“When are you thinking for a wedding?” I knew the answer, but still wanted to ask the right questions. “And where? What did your mom say?”
“June. Somewhere outside, maybe by the water. But not destination. It’s just too much of a strain on people. She was thrilled, obviously!”
I grinned. Caryn’s news was possibly the only thing that could put a smile on my face first thing on a Monday morning.
“Will you be a bridesmaid?”
“Of course.” I was genuinely flattered. She might have been my best friend at work, but we didn’t exactly run in the same circles. “You didn’t have to bring me coffee for that!”
Caryn laughed. “Let’s see if you still say that after you meet the other bridesmaids.”
I rolled my eyes. I hadn’t met her high school friends, but I had heard the stories.
“I was in all of their weddings,” she said with a small shrug. Which was totally ridiculous as reasons went, and she knew that too. Caryn’s fiancé was the brother of the worst of them. Their family had more money than they knew what to do with, which explained the enormity of the rock on Caryn’s finger. I never understood why Caryn was so desperate to impress this one particular group of girls, especially because Caryn herself came from money. But as a peasant, I didn’t understand the ways of the extravagantly wealthy. And I knew that the fear of not living up to these other women’s standards was the primary source of anxiety in her life.
“Bring it on. Just tell me I don’t have to wear anything floral.”
“In the wedding?” Caryn asked, horrified. “Oh no. Solids only for bridesmaid dresses!”
“What was I thinking?” I smiled. “I’m honored, really.”
“Thank you.” She hugged me. “I’m going to need you for this.”
The next to fall was my college roommate, Sharon. Her engagement was no big surprise—in fact, she probably would have freaked out and not given him an answer if Josh had surprised her. Sharon didn’t like being put on the spot. She and Josh had been living together for two years already and she knew he had the ring before he asked. “We’re just going to do city hall,” she confided when she called me. “I’ve never wanted a real wedding. I mean, you can come and all, but I don’t want to do a bridal party or anything like that. You don’t mind, do you?”
I assured her, quite honestly, that I did not. I would go anywhere for her, but at my age, I was past feeling that being a bridesmaid was a necessity. I was happy to do it, but would my feelings be hurt if I didn’t have to wear a puffy dress and bride-selected shoes? No.

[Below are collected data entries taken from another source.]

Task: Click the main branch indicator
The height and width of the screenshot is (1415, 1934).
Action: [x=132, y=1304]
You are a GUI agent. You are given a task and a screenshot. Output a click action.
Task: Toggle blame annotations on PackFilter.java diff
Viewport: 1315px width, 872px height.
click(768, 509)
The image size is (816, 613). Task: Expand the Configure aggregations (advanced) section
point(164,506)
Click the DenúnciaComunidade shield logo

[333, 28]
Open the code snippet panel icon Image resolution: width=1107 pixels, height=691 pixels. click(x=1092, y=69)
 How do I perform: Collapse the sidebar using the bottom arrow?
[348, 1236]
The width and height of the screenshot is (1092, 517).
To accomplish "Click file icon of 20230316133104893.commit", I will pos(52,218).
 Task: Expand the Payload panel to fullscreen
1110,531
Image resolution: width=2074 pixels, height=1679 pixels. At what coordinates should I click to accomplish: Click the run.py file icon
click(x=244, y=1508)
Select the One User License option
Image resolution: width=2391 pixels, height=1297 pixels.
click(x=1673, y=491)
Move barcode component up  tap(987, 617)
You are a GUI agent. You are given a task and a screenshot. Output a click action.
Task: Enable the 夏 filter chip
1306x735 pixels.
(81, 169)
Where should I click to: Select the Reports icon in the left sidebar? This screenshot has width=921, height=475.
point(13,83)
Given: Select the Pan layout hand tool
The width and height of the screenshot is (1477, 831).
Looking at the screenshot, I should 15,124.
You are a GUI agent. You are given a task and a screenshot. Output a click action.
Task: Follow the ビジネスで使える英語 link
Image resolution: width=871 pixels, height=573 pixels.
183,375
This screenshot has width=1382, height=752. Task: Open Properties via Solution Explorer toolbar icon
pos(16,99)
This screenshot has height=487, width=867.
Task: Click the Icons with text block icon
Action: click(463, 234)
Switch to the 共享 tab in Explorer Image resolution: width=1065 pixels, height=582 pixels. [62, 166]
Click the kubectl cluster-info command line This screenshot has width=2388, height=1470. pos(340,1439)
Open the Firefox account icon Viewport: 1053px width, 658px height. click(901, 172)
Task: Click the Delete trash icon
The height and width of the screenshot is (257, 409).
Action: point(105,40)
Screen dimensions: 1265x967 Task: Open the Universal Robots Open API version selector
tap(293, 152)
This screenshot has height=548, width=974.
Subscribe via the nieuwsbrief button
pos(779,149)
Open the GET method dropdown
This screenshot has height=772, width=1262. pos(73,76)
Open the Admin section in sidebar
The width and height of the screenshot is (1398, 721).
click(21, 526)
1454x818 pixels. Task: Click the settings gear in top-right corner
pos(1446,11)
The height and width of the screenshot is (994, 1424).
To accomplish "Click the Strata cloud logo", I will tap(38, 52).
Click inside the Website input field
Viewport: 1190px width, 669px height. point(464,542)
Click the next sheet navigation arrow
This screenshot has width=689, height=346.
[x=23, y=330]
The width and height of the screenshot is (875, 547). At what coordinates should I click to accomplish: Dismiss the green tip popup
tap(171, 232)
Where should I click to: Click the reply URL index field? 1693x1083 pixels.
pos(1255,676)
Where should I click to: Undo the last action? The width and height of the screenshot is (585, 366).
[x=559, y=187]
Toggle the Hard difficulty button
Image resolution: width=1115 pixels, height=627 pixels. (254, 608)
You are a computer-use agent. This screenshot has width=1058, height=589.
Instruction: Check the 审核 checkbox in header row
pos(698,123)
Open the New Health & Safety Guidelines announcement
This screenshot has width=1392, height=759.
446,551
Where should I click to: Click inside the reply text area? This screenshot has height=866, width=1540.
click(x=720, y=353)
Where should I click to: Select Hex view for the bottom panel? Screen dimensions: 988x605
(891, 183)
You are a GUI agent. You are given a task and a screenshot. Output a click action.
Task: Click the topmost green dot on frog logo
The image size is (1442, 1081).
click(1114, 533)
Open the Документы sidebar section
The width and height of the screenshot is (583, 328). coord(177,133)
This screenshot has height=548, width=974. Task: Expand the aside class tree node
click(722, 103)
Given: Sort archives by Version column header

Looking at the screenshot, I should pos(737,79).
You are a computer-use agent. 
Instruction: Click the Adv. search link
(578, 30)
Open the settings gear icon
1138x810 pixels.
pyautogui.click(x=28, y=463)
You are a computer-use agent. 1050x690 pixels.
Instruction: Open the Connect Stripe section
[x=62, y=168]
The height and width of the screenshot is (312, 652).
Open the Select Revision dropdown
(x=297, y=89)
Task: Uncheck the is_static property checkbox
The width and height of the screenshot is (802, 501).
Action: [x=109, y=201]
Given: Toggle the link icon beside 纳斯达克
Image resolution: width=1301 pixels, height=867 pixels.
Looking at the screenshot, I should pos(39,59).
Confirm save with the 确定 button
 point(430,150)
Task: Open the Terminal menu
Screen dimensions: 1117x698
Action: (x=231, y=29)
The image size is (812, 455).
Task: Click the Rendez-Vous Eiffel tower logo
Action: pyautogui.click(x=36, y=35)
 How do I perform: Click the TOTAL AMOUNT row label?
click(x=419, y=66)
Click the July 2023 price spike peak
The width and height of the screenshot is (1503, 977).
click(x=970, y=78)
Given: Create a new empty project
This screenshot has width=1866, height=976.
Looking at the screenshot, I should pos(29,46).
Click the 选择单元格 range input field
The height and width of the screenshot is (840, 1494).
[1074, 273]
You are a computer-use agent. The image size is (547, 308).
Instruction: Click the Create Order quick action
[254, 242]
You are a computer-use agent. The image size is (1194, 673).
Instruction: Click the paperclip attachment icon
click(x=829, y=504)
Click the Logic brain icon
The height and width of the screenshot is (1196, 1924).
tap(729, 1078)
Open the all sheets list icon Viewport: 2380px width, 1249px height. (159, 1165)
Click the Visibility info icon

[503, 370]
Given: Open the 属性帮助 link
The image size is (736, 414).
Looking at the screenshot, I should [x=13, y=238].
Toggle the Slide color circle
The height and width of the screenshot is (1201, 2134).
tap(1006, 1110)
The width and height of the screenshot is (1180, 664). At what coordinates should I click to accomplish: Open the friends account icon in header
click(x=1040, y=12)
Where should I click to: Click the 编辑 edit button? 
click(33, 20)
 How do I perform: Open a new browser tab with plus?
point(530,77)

City hall was also not much of a surprise. Through the dozen-plus years of our friendship, she had been adamant that if she ever got married, her dream wedding was Rabbi Elvis in Vegas, with random witnesses off the street. Which made sense, if you knew Sharon. Not that she was the Vegas type at all, but her mother was so domineering and overbearing that if she knew a wedding was happening, Sharon would have zero input into any part of it.
But once there was a ring on her finger, Sharon couldn’t not tell her mom, who apparently had strong opinions other than city hall.
Sharon called me in hysterics three days after the engagement phone call. “She said she’ll disown me if I don’t have a real wedding,” she wailed. “She said I’ll be dead to her. She’s going to sit shiva.”
“She wouldn’t do that. She’s bluffing.”
“Have you met my mother? She’s serious.”
I sighed, having lived through many soap-operatic dramas between Sharon and her mother. Would she go through with sitting shiva? Possibly. Would she also recant as soon as the first grandchild was born? Of course. But it was a moot point because if Mrs. Meyer pushed hard enough, Sharon always caved.
“What are you going to do?” I asked, knowing the answer.
“She already booked her rabbi to marry us.”
“Will he wear an Elvis costume for you at least?”
Sharon laughed and then hiccupped. “Probably not. He’s like a hundred and fifty years old.” She paused. “I hate to ask. I know I said you wouldn’t have to be in it—”
“I’m happy to, Shar.”
“You mean it?”
“Of course.”
“Thank you,” she sighed in relief. “I don’t know how I could get through this if you said no.”
When I met my best friend, Megan, for happy hour a few weeks later, she kept her left hand deliberately hidden when I showed up.